Write out, as an exact transcription, the line that has "Image resolution: width=1382" and each line after it through the end of the data below.

(Pixel coordinate grounding data)
* * * * * * * * *
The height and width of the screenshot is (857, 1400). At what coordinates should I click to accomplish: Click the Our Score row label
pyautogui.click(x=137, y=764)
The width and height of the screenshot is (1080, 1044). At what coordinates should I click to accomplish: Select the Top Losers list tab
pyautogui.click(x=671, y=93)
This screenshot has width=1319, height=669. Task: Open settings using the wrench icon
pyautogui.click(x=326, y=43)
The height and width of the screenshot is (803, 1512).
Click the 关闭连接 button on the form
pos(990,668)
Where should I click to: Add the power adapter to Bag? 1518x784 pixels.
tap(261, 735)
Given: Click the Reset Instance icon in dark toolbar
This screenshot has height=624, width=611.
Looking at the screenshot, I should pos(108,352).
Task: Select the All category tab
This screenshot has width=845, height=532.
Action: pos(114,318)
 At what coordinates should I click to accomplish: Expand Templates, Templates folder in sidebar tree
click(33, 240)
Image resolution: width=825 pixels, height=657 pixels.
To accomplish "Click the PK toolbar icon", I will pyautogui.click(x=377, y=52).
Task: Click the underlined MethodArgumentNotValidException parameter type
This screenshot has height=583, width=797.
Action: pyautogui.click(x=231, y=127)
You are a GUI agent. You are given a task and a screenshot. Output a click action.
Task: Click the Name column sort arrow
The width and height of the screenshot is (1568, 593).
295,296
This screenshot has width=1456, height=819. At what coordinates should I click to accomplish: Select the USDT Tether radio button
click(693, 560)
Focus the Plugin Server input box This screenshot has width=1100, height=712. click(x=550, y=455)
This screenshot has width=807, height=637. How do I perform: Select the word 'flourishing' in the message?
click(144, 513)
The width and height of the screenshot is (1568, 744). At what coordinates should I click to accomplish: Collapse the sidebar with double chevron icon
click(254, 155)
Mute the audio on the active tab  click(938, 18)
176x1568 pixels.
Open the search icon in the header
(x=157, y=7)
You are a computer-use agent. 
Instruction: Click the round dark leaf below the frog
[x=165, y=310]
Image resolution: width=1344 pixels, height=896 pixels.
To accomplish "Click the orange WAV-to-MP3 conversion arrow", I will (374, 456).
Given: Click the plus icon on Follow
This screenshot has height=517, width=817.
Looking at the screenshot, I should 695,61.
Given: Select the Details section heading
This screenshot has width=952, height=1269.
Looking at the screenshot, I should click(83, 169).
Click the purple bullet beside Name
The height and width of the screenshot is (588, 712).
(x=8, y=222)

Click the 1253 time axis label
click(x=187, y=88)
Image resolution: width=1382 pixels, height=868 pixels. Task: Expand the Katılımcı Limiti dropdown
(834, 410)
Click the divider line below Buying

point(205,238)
* * * * * * * * *
▶ _Your response_:
Image resolution: width=1382 pixels, height=868 pixels. Task: Expand the Katılımcı Limiti dropdown
(834, 410)
Click the divider line below Buying

point(205,238)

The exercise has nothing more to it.